Filme: A Meia Irmã Feia
O filme A Meia‑Irmã Feia aborda uma releitura sombria e provocadora do clássico conto de fadas Cinderela. Aliás, é uma cinderela as avessas. Dirigido por Emilie Blichfeldt, o longa abandona a visão tradicional da história para olhar justamente para quem sempre foi retratada como vilã: a meia-irmã considerada “feia”.
De forma inacreditável, fugir dos padrões exigidos pela sociedade tem o poder transformador de “feia” ser “vilã”. A Meia Irmã Feia mostra como essa crueldade atravessa gerações. É um ponto relevante e muito reflexivo.
O foco da princesa perfeita é tirado e se volta para a personagem que vive à sombra do ideal de beleza. Em vez de caricatura ou alívio cômico, a meia-irmã se torna o centro de uma trama que discute pressão estética, rejeição e a obsessão social pela aparência. Qualquer semelhança é mera coincidência? Quantas loucuras já fizemos para fazer parte de padrões que estão fora da nossa realidade?
Com a Meia-irmã Feia não é diferente.
O filme constrói um universo visualmente impactante, com uma estética que mistura fantasia de época e elementos perturbadores. A direção aposta em um tom quase grotesco para mostrar até onde alguém pode ir para alcançar o padrão de beleza imposto pela sociedade e conquistar o tão sonhado príncipe.
Crítica social por trás do horror
Mais do que uma simples inversão de perspectiva, o filme funciona como uma crítica direta à cultura da beleza e da competição feminina. Ao humanizar a personagem tradicionalmente ridicularizada, a história questiona o próprio conto de fadas que moldou gerações.
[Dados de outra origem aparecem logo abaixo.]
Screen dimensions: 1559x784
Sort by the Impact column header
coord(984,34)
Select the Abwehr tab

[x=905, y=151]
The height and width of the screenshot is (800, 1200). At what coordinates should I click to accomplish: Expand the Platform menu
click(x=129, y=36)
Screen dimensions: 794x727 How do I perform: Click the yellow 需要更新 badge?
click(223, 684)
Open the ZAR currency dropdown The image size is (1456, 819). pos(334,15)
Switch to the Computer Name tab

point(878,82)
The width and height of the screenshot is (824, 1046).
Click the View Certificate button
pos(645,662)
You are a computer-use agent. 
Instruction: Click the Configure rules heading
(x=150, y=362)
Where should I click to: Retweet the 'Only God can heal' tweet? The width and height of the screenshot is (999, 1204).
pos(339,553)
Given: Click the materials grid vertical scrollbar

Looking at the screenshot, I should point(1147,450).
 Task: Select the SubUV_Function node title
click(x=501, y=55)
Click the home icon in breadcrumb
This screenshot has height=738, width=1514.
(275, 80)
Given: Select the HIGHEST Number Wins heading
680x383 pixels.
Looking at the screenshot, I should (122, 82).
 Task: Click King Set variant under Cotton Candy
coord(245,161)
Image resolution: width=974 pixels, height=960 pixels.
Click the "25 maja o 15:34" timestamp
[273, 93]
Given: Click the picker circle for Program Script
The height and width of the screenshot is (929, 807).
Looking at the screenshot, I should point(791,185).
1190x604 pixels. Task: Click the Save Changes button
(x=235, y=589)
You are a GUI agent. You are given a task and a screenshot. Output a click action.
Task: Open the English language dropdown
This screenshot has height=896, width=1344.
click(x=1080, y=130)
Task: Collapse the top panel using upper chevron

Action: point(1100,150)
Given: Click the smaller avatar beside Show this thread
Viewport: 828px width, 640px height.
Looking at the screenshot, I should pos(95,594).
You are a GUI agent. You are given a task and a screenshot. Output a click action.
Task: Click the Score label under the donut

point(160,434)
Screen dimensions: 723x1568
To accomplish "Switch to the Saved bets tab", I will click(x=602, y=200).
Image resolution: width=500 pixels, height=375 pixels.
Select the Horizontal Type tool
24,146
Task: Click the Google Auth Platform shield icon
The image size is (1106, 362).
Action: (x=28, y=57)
A narrativa mostra que o verdadeiro conflito não está entre as irmãs, mas em um sistema que valoriza apenas quem se encaixa em um ideal de perfeição.
A estética do filme é um de seus pontos mais marcantes. Com momentos desconfortáveis e até chocantes, a produção se aproxima do horror corporal para enfatizar a violência simbólica da busca pela perfeição física.
Essa escolha estética pode causar estranhamento, mas também reforça a proposta do filme: desconstruir o romantismo das histórias clássicas e revelar o lado cruel por trás delas.
“A Meia-Irmã Feia” é uma releitura ousada e provocativa de um dos contos de fadas mais conhecidos do mundo. Ao dar voz à personagem esquecida, o filme transforma uma figura ridicularizada em protagonista de uma reflexão sobre beleza, exclusão e identidade.
O resultado é um conto de fadas sombrio e contemporâneo que mostra que, às vezes, a verdadeira história nunca foi a da princesa, mas a de quem ficou à margem do espelho.